Mientras las cotizaciones internacionales de los minerales mantienen a la minería boliviana entre los sectores de mayor dinamismo económico, otra cifra crece silenciosamente y debería preocupar tanto como los niveles de producción: la de trabajadores que pierden la vida en los socavones. Las seis muertes registradas en los últimos días elevaron a 92 el número de fallecidos en minas de Potosí en lo que va de este año, una cantidad que supera ampliamente los 70 casos registrados en el mismo periodo de 2025 y que anticipa un panorama desalentador si no se adoptan medidas urgentes.
Lo más preocupante es que estas tragedias no responden a fenómenos imprevisibles. Los reportes policiales muestran que las causas se repiten una y otra vez: gases tóxicos en galerías sin adecuada ventilación, derrumbes provocados por deficientes condiciones de sostenimiento y accidentes en “winches” y jaulas rudimentarias que continúan utilizándose para el transporte de trabajadores. Se trata de riesgos conocidos, para los que existen normas, procedimientos y tecnologías destinadas a prevenirlos.
En otras palabras, no estamos frente a una sucesión de fatalidades inevitables, sino ante una preocupante insuficiencia en materia de seguridad industrial. Resulta paradójico que, en tiempos de bonanza minera, cuando la producción y las exportaciones alcanzan niveles elevados, siga siendo tan escasa la inversión en equipos, infraestructura, capacitación y sistemas de prevención. La riqueza que sale de las entrañas de la tierra debería reflejarse también en mejores condiciones para quienes la hacen posible.

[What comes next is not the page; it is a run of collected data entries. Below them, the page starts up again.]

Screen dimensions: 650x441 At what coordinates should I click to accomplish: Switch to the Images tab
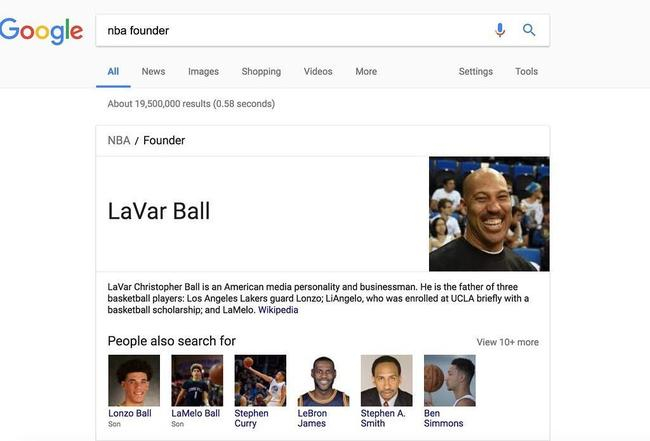coord(203,71)
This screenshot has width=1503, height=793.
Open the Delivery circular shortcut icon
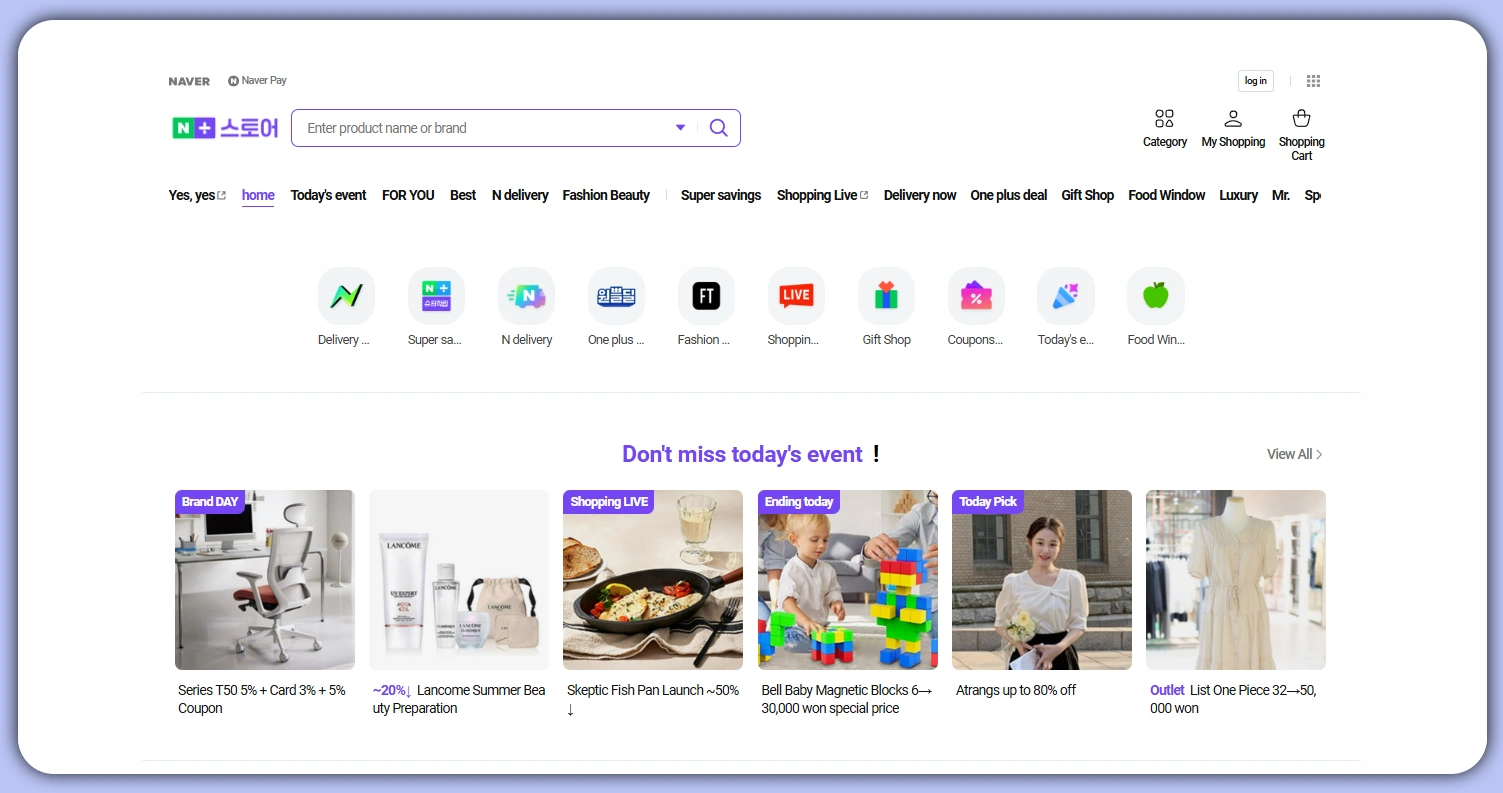(x=346, y=295)
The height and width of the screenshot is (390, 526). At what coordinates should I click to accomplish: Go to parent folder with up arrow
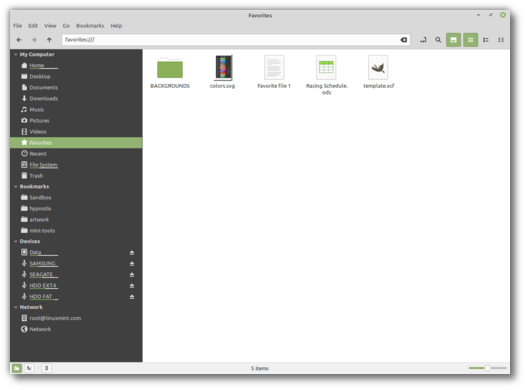(x=49, y=40)
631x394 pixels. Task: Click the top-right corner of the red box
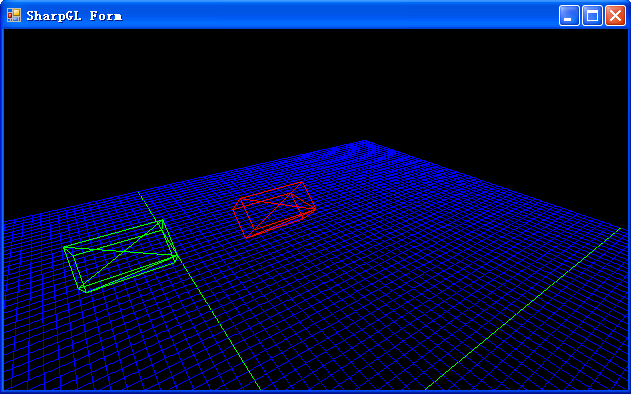(302, 182)
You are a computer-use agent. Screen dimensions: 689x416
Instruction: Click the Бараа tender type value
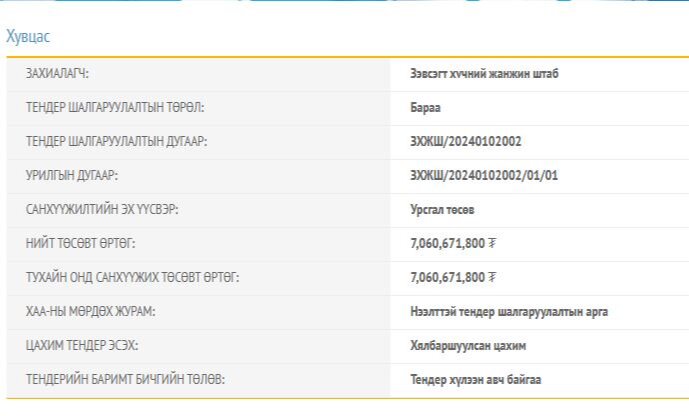click(425, 108)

Especialmente doloroso resulta comprobar que entre las víctimas de este año figuran nueve menores de edad. Ese dato trasciende cualquier análisis sobre seguridad industrial y pone en evidencia el incumplimiento de normas laborales y de protección de la niñez. Ninguna necesidad económica puede justificar que un adolescente encuentre la muerte en un socavón.
El problema, además, no se limita a una región ni a un solo modelo de explotación. Los recientes hechos ocurridos en Huanuni recuerdan que los riesgos alcanzan también a la minería estatal. La seguridad industrial debe entenderse, por tanto, como una política nacional que comprometa por igual a cooperativas, empresas privadas y entidades públicas, bajo una fiscalización efectiva de las autoridades competentes.
A ello se suma otra señal de alarma. Mientras los concejales potosinos verifican un creciente deterioro del Cerro Rico y supervisan las labores de estabilización de su estructura, queda claro que la explotación intensiva no solo pone en riesgo un patrimonio de la humanidad, sino también la vida de quienes trabajan diariamente en sus galerías. La preservación del yacimiento y la protección de los trabajadores forman parte de una misma responsabilidad.
Quizá el mayor peligro sea que estas muertes empiecen a parecer normales. Cuando los accidentes se repiten con tal frecuencia que dejan de sorprender, la sociedad corre el riesgo de aceptar la tragedia como un costo inevitable de la actividad minera. Y no lo es. Ninguna bonanza puede medirse únicamente por el valor de las exportaciones o el crecimiento de la producción. También debe medirse por la capacidad de preservar la vida humana.
La minería seguirá siendo uno de los pilares de la economía boliviana. Precisamente por ello, no puede continuar edificándose sobre condiciones laborales precarias. Cada trabajador que desciende a un socavón tiene derecho a regresar con vida a su hogar. Convertir la seguridad industrial en una prioridad real ya no es una opción ni una recomendación: es una obligación moral, legal y económica que el país no puede seguir postergando.